*** Material for this exercise ***
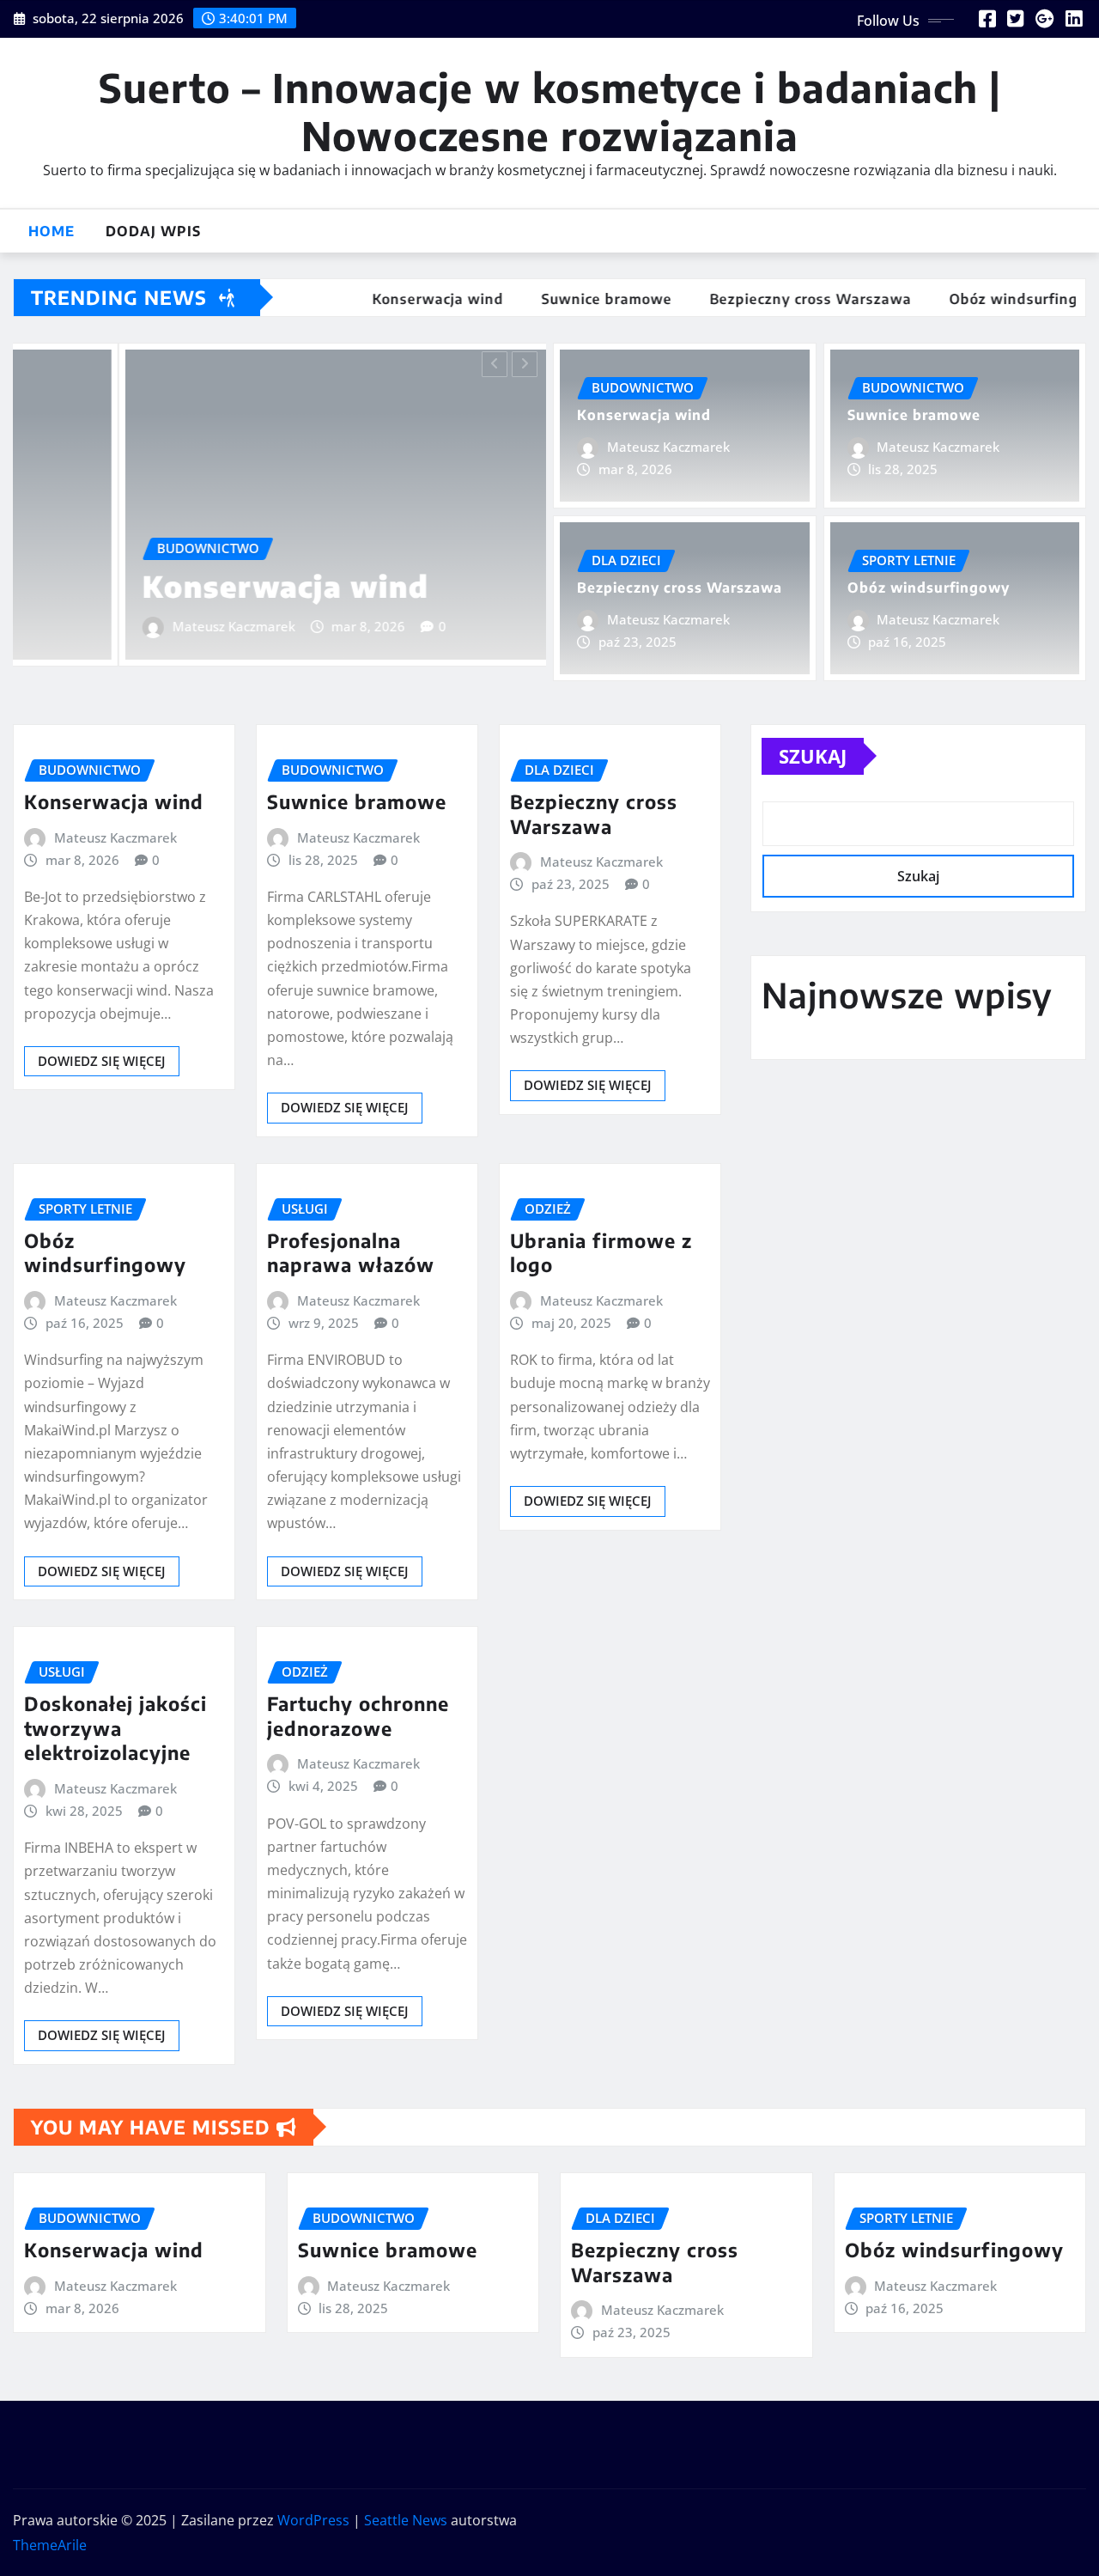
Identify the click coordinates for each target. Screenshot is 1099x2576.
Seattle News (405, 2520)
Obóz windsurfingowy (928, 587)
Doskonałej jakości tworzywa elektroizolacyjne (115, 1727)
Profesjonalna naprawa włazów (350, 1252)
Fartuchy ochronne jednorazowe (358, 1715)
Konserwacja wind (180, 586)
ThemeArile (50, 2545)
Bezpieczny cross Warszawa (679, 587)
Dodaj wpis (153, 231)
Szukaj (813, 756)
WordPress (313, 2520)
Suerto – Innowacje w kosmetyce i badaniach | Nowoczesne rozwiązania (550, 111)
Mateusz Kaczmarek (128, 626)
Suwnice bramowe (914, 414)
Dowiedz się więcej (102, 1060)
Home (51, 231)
*** End of Material for this exercise ***
:: Try it ::
Excluding images, return all of the records above word for word.

:: Reply to the task ::
Identify the click coordinates for each target. Screenshot is 1099x2576.
Seattle News (405, 2520)
Obóz windsurfingowy (928, 587)
Doskonałej jakości tworzywa elektroizolacyjne (115, 1727)
Profesjonalna naprawa włazów (350, 1252)
Fartuchy ochronne jednorazowe (358, 1715)
Konserwacja wind (180, 586)
ThemeArile (50, 2545)
Bezpieczny cross Warszawa (679, 587)
Dodaj wpis (153, 231)
Szukaj (813, 756)
WordPress (313, 2520)
Suerto – Innowacje w kosmetyce i badaniach | Nowoczesne rozwiązania (550, 111)
Mateusz Kaczmarek (128, 626)
Suwnice bramowe (914, 414)
Dowiedz się więcej (102, 1060)
Home (51, 231)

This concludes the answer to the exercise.